──────── EXERCISE DATA ────────

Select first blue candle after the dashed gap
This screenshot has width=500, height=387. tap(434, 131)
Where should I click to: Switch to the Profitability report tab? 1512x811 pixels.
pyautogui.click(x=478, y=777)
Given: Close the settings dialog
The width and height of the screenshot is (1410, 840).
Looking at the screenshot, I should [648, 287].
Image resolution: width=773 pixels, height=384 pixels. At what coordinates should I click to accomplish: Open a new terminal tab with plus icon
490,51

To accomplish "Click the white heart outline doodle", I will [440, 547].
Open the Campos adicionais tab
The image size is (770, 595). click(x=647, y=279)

────────
──────── EXERCISE DATA ────────

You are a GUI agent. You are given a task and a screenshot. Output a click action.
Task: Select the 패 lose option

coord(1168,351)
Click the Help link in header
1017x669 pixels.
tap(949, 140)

────────

**HOW TO COMPLETE THIS TASK**
Out of the data above, transcribe exactly and only the lines starting with the line that has "Select first blue candle after the dashed gap" and going on through the line that has "Given: Close the settings dialog", both included.

**EXERCISE ANSWER**
Select first blue candle after the dashed gap
This screenshot has width=500, height=387. tap(434, 131)
Where should I click to: Switch to the Profitability report tab? 1512x811 pixels.
pyautogui.click(x=478, y=777)
Given: Close the settings dialog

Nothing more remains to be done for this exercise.